You want to be occupationally footloose — be able to move from job to job. By the time you’re 29, the average person has had five jobs.

You also mentioned that there is not enough emphasis placed on college students learning soft skills like problem solving and critical thinking. Why do you think that is?

A Burning Glass analysis looked at 20 million online job ads for baseline skills that get you a job and found that in four out of five job ads, the same 25 skills kept coming up over and over. Most were soft skills.

Employers were asking for these skills because they were not getting them in candidates. They wanted critical thinking, the ability to manage multiple projects, communication, problem-solving. We used to think these skills were embedded in bachelor’s degrees, but we’re no longer seeing that, so the best ways for students to get these skills is from internship experience. That’s why so many employers are only hiring from their intern pool.
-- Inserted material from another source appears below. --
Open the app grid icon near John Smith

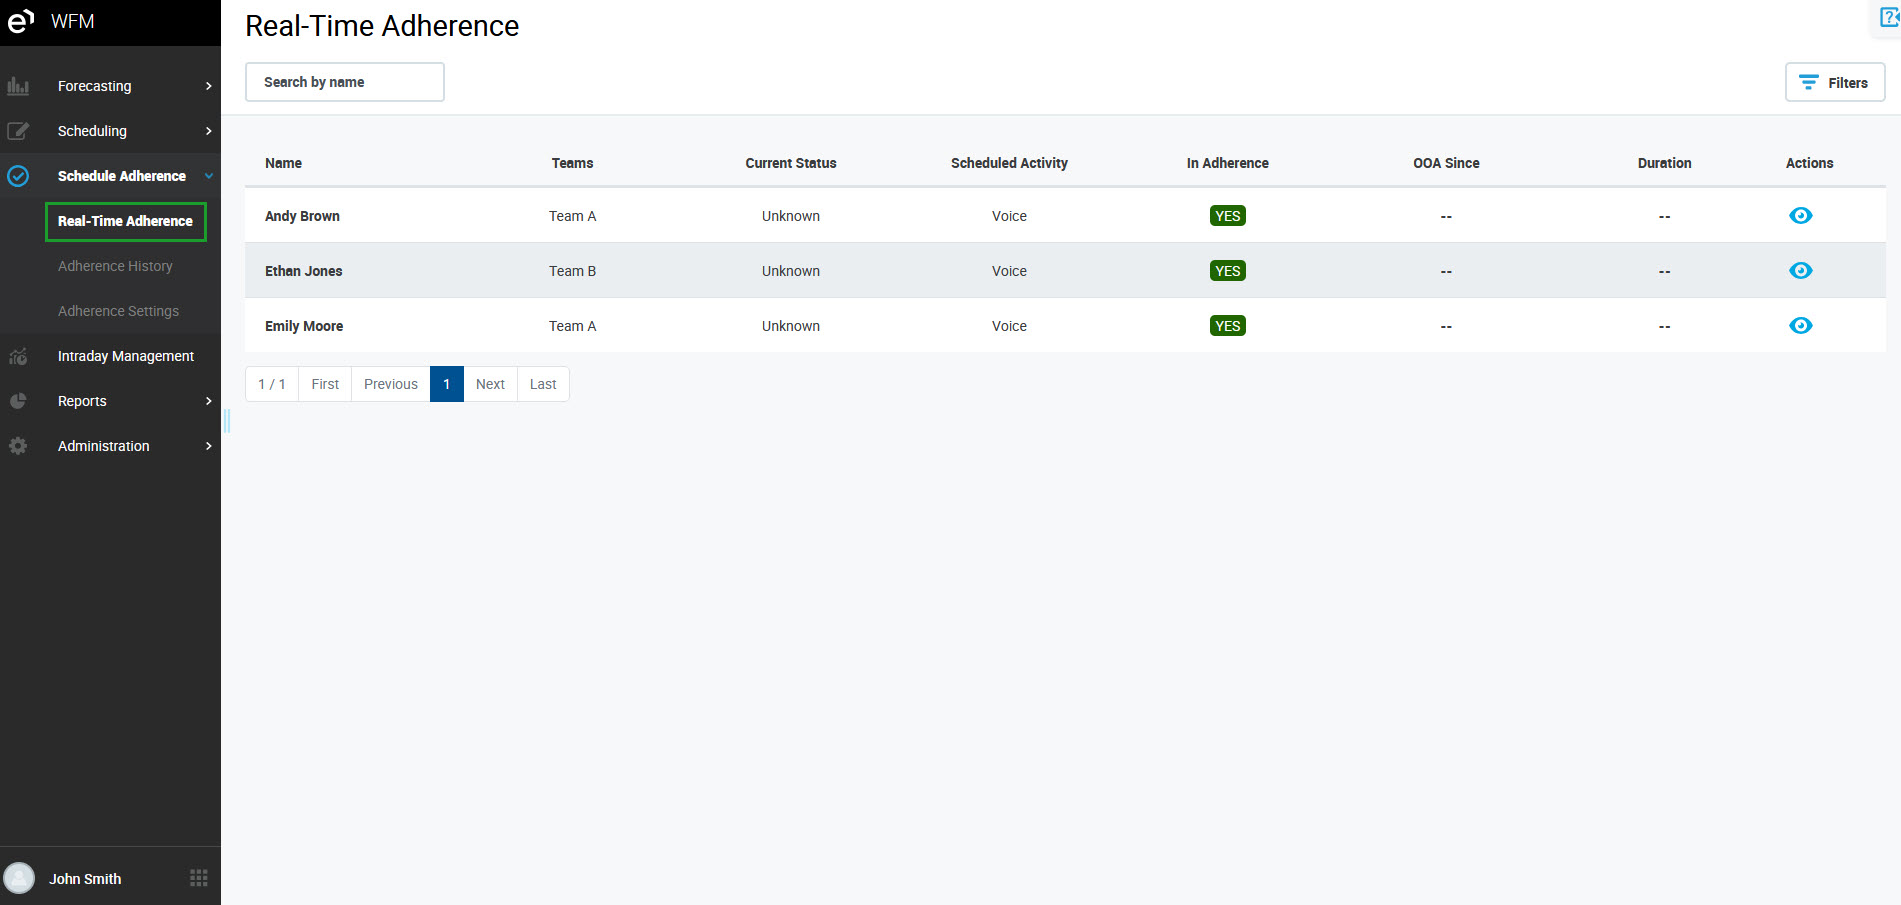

Finally, what are your suggestions for minimizing debt?

I think you need to look at how much a degree is going to cost you over four years. Many freshman don’t realize you need to pay for four years to get a degree. Also, you should look at the graduation rates at colleges to make sure you can graduate after four years and it won’t take longer.

State institutions, even though they are more expensive than ever, are sometimes cheaper than private institutions, which don’t give out much financial aid. Community college is also a good idea for at least starting out, and then a student could transfer to a state or private institution after a couple years.